§ Objective: Show each line of the listing below that contains the string "progress", treating uppercase and lowercase as distinct.

§ Records shown:
--

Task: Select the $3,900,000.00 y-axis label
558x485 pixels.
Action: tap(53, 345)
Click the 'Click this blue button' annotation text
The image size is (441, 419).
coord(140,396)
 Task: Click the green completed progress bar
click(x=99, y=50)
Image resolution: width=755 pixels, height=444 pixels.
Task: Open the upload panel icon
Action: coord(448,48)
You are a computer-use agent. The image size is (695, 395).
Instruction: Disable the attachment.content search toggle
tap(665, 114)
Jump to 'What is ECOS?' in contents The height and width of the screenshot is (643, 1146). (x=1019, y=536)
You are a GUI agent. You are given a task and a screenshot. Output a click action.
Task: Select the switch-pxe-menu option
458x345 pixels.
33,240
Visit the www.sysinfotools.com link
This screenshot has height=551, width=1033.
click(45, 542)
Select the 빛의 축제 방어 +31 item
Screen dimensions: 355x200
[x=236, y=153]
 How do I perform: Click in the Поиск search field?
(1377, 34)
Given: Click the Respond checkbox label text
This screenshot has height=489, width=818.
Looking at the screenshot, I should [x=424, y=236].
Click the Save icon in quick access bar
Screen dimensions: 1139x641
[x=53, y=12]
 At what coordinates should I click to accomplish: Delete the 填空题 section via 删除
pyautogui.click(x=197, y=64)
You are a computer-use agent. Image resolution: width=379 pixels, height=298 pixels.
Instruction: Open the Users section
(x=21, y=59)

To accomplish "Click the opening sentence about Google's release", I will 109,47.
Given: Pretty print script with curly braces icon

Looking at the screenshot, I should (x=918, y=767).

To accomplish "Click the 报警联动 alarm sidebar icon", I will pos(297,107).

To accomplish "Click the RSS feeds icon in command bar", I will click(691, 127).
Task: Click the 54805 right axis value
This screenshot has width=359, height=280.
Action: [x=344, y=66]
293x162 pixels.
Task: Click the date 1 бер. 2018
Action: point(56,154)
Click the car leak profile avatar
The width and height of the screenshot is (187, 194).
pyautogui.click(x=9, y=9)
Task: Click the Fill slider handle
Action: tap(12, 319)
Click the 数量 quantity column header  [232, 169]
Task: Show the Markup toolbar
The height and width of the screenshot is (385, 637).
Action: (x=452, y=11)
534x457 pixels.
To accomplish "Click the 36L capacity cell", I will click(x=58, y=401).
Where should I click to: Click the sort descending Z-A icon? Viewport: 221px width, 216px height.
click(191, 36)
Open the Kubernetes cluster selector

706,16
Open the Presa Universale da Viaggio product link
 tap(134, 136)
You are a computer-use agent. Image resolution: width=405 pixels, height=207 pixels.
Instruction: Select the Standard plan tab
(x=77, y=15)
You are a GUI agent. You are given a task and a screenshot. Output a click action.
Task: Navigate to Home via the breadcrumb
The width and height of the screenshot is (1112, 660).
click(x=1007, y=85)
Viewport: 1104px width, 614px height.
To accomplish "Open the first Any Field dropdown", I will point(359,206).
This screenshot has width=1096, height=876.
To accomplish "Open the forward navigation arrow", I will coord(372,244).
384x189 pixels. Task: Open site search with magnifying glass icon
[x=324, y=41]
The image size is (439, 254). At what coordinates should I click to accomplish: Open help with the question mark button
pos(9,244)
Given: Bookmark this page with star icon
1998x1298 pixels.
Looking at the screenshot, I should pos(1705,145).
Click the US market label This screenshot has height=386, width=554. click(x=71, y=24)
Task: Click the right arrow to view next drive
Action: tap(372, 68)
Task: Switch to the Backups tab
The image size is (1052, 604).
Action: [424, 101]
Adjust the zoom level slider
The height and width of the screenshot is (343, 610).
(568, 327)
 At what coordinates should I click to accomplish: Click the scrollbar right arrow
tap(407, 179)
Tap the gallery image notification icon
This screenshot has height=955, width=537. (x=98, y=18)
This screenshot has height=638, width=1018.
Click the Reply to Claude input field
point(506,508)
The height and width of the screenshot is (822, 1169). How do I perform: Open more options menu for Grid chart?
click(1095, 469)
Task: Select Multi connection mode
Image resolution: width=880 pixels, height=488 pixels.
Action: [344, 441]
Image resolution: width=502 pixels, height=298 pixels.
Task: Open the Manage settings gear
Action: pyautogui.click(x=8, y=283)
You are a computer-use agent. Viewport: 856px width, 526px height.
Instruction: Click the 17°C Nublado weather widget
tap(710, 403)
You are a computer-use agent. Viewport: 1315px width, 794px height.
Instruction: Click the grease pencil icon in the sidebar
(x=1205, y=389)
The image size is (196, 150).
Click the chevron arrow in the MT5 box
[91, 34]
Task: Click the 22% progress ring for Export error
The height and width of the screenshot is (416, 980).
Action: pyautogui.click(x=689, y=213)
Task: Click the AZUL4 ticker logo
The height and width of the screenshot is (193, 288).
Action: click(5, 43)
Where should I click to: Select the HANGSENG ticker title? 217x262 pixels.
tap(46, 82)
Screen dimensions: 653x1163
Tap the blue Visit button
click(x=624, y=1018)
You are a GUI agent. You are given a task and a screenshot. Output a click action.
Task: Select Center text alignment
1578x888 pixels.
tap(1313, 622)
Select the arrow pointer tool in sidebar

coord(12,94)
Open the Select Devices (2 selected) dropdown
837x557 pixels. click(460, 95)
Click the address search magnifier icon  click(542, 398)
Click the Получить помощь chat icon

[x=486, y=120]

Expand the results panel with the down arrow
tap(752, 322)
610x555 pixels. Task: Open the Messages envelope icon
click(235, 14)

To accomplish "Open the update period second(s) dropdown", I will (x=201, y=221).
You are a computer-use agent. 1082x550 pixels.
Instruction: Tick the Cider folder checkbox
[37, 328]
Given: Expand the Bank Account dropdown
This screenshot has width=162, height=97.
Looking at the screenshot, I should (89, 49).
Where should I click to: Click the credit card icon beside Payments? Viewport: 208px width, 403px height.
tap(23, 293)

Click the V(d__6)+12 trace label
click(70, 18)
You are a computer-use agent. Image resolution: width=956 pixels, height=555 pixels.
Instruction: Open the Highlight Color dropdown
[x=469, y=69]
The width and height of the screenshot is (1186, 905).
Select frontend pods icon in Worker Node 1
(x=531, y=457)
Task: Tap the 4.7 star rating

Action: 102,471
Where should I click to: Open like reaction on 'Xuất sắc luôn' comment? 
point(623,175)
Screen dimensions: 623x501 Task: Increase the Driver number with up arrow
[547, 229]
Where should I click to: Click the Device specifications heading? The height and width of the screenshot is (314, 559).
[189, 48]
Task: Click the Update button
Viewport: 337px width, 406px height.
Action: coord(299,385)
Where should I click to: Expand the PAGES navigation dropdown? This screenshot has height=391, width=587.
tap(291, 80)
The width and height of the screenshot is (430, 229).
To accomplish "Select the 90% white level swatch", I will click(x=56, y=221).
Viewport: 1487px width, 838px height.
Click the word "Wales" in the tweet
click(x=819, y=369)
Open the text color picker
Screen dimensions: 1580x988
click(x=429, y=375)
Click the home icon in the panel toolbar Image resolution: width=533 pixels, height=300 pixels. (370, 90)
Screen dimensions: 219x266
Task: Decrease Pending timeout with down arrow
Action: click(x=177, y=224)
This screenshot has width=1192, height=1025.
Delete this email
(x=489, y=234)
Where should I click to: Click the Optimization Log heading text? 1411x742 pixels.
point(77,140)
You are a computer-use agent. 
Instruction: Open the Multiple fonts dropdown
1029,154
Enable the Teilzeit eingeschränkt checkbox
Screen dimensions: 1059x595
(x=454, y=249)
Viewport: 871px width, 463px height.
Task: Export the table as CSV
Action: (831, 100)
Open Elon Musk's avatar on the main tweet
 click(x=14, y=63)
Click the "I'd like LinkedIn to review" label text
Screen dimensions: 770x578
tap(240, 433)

--

§ Final answer:
 Task: Click the green completed progress bar
Task: Click the 22% progress ring for Export error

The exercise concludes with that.